The problem scenario is the following:
An end user is located in a network numbered with private (RFC 1918) IPv4
addresses and transitional 6to4 (RFC 3056) IPv6 addresses. The network is
connected to the internet by a CPE/SOHO device implementing NAT for IPv4 and
anycasted 6to4 (RFC 3068) for IPv6.
When the user attempts to connect to a server whose hostname has both IPv4 and
IPv6 addresses published in DNS, an IPv6 connection using the transitional 6to4
service will be preferred. This happens because the scope comparsion fails for
IPv4, the RFC 1918 addresses are assumed to have site-local scope, which is
smaller than the global scope of the server's IPv4 address. For IPv6, both the
server's and the client's (6to4) address have global scope.
Unfortunately, the operational reality is that a transitional technique such as
6to4 is much less reliable than IPv4. The relay routers might be located far
away from the optimal IPv4 path, and thus cause a significant latency increase,
or they might not even work optimally (they're usually operated by voulenteering
third parties on a best-effort basis), and finally some ISPs simply filter away
all proto-41 traffic. Transitional techniques are useful to give end users with
IPv4-only service a real shot at accessing IPv6-only content, but it should
never be preferred over IPv4 service when accessing dual-stacked content.
RFC 3484 even acknowledges this, by saying to «avoid the use of transitional
addresses when native addresses are available».

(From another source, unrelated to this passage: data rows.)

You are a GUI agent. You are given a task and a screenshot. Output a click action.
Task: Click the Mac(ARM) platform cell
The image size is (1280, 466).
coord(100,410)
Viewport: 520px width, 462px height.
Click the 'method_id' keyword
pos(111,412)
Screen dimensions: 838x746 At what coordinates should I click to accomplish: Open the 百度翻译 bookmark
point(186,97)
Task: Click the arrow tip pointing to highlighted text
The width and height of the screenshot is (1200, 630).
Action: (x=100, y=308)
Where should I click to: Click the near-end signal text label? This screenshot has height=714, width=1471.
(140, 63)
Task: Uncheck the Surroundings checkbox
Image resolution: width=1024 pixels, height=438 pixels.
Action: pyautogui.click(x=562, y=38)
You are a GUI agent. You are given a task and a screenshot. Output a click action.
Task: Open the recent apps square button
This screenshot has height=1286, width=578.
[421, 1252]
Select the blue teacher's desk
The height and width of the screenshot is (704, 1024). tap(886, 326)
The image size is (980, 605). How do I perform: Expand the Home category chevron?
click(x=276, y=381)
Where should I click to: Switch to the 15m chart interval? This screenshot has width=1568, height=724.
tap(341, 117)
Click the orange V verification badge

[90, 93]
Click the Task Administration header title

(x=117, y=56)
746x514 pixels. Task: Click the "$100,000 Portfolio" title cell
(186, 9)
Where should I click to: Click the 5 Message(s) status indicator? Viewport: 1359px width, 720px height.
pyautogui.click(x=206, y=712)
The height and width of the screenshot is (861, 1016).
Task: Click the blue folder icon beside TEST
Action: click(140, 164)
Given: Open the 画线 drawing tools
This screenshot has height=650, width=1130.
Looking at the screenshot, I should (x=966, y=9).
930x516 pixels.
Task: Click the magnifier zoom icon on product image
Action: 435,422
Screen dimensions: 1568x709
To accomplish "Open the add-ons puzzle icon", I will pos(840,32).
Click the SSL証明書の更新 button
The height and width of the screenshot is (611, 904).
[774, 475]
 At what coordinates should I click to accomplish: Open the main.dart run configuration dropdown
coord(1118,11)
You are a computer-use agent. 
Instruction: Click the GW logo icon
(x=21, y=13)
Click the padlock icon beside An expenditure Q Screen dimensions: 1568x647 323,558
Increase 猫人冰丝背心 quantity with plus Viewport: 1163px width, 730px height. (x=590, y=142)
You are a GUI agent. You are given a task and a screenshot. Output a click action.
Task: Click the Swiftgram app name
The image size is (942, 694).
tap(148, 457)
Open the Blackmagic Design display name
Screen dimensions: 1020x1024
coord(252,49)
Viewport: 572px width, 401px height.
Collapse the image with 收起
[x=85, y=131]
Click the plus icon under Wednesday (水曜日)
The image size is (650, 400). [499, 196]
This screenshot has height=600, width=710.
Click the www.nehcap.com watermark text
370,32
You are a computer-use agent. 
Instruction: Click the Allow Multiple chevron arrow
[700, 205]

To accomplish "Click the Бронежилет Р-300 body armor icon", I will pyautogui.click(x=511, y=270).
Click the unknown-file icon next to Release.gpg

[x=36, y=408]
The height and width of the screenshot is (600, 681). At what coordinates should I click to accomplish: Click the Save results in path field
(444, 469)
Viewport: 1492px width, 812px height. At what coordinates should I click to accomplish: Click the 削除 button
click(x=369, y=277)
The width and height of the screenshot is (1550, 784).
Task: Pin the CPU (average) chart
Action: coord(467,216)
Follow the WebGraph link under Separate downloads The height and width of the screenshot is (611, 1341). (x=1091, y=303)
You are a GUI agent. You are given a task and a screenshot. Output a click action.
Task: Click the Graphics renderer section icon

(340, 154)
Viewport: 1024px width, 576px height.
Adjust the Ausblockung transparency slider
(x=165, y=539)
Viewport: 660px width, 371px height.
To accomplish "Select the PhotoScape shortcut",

An IETF draft document which describes the problem in a much more detailed
manner than I have is available here:
http://tools.ietf.org/html/draft-denis-v6ops-nat-addrsel-00
There's also an IETF draft that aims to revise RFC 3484 in order to fix this
problem (amongst others):
http://tools.ietf.org/html/draft-arifumi-6man-rfc3484-revise-02
Quoting from this document:
> 2.7. To change private IPv4 address scope
>
> As detailed in Remi's draft [I-D.denis-v6ops-nat-addrsel], when a
> host is in NATed site, and has a private IPv4 address and
> transitional addresses like 6to4 and Teredo, the host chooses
> transitional IPv6 address to access most of the dual-stack servers.
>
> This is because private IPv4 address is defined to be site-local
> scope, and as in RFC 3484, the scope matching rules (Rule 2) set
> lower priority for private IPv4 address.
>
> By changing the address scope of private IPv4 address to global, this
> problem can be solved.
A few other getaddrinfo() implementations have already made this change, for
instance FreeBSD (cf. http://lists.freebsd.org/pipermail/cvs-all/2004-
May/066752.html) and Microsoft. Considering that RFC 3484 was written by
Microsoft, I think this is an admission that this is a real problem with the
original specification.
The glibc maintainers has shown willingness before to adjust the RFC 3484
getaddrinfo() implentation in order to better deal with operational realities,
instead of blindly following the original specification to the letter:
http://people.redhat.com/drepper/linux-rfc3484.html
See under «The BIG Problem». Indeed, the fundamental problem being worked here
is the same as the one I'm describing - namely that RFC 3484 assumes that RFC
1918-based addresses cannot communicate with hosts on the global internet.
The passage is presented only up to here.